Чемоданов невольно даже рукой отмахнулся.
— Где мне, государь-батюшка, твое царское величество!.. В своей грамоте тверд, а басурманских языков не разумею.
— Ну то-то же, так вот и надо хорошего переводчика, чтобы впросак не попасть, человека русского, православного христианина.
— Хорошо бы это, да где же такого сыщищь?
— А вот мы и сыскали с Федором Михайлычем, сыскали тебе на подмогу парня изрядного, почтенных родителей сына, обученного не только латинской, но и греческой грамоте и всяким другим наукам. Такой человек тебе на великую пользу будет.
— Коли есть такой, — весело сказал Чемоданов, — так чего же лучше. Кто же это? Кто таков будет?
— А это вот тебе скажет и покажет Федор Михайлыч, только ты смотри — не вздумай отнекиваться!
— Государь, могу ли я такое помыслить! Твой выбор для меня свят.
— То-то же, смотри, — ласково сказал Алексей Михайлович. — Это мой выбор, я за того человека стою и тебе его поручаю, отдаю тебе его на попечение. Оказывай ему всякую ласку. А коли с ним что случится по твоей оплошности, ты мне за него ответишь.
— Беречь буду, как сына родного, государь, не изволь быть в сомнении, как сына беречь буду.
— Так вот, смотри и помни это свое слово! — серьезно и внушительно сказал царь. — Да слушай еще, Алексей Прохорыч, поедешь ты надолго ведь, не меньше как в год это дело обернуть можно. Вот я и подумал о семье твоей… Будь покоен: ты мне ответишь за переводчика, а я тебе отвечаю за жену твою да дочку… Знай же, дочка твоя, с согласия супруги нашей, государыни, взята будет в терем, и государыня и царевны сберегут ее до твоего возвращения.

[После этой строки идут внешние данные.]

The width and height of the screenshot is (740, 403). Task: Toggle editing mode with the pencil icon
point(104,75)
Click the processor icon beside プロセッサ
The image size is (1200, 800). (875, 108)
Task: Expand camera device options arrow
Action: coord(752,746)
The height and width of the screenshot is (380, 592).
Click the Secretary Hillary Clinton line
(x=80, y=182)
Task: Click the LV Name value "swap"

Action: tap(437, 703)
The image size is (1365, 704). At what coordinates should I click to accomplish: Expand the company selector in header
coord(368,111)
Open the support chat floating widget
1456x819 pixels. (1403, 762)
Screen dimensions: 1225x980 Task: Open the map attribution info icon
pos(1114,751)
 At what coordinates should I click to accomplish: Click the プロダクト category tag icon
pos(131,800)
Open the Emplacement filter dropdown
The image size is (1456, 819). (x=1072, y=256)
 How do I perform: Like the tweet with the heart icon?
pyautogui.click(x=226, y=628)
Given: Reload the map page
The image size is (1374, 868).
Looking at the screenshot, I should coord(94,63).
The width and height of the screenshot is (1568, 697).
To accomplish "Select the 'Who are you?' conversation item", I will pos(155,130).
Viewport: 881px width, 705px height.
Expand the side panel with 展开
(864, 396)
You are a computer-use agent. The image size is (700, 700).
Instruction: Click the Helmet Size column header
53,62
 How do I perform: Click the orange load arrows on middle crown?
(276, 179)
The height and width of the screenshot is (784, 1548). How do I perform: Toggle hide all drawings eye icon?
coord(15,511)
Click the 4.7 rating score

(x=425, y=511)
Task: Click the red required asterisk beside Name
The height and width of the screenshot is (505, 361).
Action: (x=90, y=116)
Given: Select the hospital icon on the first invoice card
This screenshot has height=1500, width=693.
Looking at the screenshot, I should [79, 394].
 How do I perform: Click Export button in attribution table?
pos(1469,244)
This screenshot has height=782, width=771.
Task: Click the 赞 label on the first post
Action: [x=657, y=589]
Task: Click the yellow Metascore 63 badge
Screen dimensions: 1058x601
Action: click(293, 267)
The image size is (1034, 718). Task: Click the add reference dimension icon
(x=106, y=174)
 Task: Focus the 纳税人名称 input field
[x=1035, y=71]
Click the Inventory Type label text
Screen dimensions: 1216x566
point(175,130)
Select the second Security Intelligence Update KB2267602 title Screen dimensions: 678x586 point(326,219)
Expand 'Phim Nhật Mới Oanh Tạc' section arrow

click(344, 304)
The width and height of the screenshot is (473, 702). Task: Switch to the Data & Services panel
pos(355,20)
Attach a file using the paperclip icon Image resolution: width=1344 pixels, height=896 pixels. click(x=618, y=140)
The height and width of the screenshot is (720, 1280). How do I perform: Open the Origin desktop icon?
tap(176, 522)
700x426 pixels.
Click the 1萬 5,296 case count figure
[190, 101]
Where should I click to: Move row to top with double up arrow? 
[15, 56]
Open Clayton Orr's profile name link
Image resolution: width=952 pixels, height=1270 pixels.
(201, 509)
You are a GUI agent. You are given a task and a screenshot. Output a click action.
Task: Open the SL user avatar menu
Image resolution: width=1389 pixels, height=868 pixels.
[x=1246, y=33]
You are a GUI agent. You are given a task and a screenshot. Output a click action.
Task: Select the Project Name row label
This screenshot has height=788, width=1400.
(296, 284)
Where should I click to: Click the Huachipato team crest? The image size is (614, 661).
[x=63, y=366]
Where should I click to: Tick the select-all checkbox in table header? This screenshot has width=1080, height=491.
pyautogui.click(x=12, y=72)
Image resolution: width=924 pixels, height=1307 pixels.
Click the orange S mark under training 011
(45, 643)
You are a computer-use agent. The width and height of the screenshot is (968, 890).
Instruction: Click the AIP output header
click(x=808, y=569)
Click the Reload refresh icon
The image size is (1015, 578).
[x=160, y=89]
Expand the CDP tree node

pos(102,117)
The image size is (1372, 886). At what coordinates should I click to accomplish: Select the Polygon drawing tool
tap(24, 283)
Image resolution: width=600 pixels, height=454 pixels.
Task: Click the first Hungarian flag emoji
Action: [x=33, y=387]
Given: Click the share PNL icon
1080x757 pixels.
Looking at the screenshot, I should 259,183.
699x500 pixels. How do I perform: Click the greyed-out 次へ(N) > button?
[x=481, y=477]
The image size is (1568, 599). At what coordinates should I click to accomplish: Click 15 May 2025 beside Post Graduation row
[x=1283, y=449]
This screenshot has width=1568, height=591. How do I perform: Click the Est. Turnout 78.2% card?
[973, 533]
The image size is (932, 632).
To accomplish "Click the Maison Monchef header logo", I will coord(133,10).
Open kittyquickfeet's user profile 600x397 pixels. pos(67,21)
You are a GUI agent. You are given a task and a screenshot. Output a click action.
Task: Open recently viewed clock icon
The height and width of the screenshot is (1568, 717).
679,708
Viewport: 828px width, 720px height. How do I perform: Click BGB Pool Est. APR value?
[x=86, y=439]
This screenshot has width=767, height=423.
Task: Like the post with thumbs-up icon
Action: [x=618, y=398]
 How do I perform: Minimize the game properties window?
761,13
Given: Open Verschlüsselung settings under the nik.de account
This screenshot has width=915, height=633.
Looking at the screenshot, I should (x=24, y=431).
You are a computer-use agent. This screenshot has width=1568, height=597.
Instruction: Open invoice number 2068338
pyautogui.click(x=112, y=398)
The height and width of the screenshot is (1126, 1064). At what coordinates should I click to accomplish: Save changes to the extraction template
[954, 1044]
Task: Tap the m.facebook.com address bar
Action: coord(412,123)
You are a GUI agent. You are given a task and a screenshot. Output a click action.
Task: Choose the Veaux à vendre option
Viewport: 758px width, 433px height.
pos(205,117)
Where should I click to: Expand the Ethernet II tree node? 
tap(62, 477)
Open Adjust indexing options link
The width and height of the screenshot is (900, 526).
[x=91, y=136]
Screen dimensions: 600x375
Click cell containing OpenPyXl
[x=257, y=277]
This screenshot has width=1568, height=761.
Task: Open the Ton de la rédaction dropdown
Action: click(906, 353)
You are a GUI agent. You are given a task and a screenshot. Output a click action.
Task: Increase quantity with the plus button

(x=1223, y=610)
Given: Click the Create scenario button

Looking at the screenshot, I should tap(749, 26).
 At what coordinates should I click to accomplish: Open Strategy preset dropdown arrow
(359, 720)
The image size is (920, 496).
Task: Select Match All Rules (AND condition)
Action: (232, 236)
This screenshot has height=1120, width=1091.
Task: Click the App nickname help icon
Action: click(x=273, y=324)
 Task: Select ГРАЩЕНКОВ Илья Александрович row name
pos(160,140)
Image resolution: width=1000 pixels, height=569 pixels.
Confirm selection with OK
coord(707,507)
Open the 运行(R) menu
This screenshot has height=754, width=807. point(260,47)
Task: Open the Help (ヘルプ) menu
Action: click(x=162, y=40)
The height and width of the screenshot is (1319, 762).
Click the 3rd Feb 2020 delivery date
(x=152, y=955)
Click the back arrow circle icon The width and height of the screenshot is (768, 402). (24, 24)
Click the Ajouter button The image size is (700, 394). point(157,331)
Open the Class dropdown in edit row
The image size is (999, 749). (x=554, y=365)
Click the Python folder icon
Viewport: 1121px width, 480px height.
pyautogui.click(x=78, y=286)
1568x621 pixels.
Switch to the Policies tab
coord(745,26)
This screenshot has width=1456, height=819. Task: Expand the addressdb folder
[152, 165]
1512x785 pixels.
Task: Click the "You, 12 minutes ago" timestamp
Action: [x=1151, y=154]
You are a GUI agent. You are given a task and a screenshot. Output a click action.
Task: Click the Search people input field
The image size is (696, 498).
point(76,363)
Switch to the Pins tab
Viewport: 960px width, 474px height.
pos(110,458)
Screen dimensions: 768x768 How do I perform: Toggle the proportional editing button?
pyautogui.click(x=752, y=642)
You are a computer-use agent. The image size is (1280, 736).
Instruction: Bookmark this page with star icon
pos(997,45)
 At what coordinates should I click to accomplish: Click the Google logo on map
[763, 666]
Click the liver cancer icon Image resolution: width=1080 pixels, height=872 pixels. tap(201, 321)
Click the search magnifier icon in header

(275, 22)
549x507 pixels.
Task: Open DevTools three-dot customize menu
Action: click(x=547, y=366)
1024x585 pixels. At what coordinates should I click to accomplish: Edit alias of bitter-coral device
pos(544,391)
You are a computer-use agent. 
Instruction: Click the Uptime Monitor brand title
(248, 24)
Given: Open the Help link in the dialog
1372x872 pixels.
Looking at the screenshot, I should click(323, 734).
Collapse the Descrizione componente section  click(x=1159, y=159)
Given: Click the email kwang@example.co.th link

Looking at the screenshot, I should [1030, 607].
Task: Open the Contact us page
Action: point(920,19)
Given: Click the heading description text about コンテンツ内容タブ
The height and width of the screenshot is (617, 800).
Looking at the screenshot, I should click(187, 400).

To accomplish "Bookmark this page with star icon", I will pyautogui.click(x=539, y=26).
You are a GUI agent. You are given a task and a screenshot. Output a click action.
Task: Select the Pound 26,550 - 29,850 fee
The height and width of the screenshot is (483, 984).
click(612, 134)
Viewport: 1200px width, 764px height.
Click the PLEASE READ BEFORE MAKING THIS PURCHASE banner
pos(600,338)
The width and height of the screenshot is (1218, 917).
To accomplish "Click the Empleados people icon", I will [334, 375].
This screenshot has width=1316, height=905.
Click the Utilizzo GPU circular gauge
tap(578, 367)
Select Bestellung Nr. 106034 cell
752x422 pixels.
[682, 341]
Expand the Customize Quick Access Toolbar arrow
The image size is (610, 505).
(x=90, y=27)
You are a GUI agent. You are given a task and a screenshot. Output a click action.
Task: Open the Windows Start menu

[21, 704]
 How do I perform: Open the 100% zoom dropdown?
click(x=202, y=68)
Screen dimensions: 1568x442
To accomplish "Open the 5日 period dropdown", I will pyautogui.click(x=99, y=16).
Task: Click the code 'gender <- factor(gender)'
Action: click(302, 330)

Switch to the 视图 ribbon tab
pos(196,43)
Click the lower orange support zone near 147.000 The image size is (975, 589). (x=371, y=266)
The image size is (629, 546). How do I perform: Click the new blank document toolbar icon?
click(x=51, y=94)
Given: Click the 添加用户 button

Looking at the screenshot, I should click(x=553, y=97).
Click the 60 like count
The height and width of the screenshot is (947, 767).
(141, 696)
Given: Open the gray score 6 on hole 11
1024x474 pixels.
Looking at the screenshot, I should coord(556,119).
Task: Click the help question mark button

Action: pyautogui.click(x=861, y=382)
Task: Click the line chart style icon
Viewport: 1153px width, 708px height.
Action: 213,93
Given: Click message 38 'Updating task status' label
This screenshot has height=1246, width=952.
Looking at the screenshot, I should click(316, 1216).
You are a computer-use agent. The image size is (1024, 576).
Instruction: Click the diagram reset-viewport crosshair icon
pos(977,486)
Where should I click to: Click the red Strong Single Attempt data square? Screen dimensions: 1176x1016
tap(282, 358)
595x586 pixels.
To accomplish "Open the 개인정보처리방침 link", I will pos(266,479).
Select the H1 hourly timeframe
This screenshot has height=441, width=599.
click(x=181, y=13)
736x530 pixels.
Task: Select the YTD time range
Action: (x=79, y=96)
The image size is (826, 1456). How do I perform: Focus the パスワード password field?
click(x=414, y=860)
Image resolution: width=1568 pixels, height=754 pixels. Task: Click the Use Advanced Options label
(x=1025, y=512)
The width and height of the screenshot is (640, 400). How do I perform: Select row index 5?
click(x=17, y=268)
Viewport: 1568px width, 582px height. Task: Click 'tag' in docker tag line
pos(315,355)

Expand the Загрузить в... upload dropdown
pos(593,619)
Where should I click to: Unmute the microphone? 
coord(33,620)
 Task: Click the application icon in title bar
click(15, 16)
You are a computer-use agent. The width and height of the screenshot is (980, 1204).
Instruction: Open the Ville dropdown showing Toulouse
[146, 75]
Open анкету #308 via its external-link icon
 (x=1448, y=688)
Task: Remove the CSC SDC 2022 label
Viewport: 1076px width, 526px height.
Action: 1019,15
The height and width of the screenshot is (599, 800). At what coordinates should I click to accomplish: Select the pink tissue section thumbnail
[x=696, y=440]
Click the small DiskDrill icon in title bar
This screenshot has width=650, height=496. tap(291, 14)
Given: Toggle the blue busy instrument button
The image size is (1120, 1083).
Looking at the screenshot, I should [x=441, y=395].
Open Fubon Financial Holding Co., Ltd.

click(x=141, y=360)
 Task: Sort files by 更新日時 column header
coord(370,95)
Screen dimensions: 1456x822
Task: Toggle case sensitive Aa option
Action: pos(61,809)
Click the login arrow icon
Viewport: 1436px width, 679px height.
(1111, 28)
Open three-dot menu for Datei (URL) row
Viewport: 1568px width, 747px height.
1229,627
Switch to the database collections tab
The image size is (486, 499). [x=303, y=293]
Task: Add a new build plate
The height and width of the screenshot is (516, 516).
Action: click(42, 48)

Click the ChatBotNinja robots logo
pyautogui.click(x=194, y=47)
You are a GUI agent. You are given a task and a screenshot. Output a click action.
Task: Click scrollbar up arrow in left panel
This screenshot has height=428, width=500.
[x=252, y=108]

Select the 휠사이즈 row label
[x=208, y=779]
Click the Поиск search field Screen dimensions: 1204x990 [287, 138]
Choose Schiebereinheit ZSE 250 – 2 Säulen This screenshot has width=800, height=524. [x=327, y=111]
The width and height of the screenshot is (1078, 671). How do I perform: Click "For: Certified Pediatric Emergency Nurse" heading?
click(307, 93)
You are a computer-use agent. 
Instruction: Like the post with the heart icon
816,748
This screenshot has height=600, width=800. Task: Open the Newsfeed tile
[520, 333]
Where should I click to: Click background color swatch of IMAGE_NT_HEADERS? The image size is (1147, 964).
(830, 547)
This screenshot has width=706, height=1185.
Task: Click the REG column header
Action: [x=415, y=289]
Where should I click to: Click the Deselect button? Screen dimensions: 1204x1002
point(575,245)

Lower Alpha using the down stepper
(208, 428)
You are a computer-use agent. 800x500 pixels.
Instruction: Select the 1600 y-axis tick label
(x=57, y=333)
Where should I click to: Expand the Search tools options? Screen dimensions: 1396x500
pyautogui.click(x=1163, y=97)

— Батюшка! Милостивец! Благодетель ты наш! — в голос завопил Чемоданов, падая на колени и ловя царскую руку. — Господь да благословит тебя за такие твои милости, за доброту твою несказанную… и тебя, и великую царицу, нашу матушку!..
— Полно, полно! — говорил царь, потрепав по плечу Чемоданова. — Долг платежом красен… А теперь ступай с Федором Михайловичем, он тебе твоего переводчика покажет… Так смотри же: я тебе за дочь твою отвечаю, а ты мне за него…
— Как сына родного любить буду, как сына! — повторял растроганный Чемоданов и с этими словами вышел из «комнаты» в сопровождении Ртищева.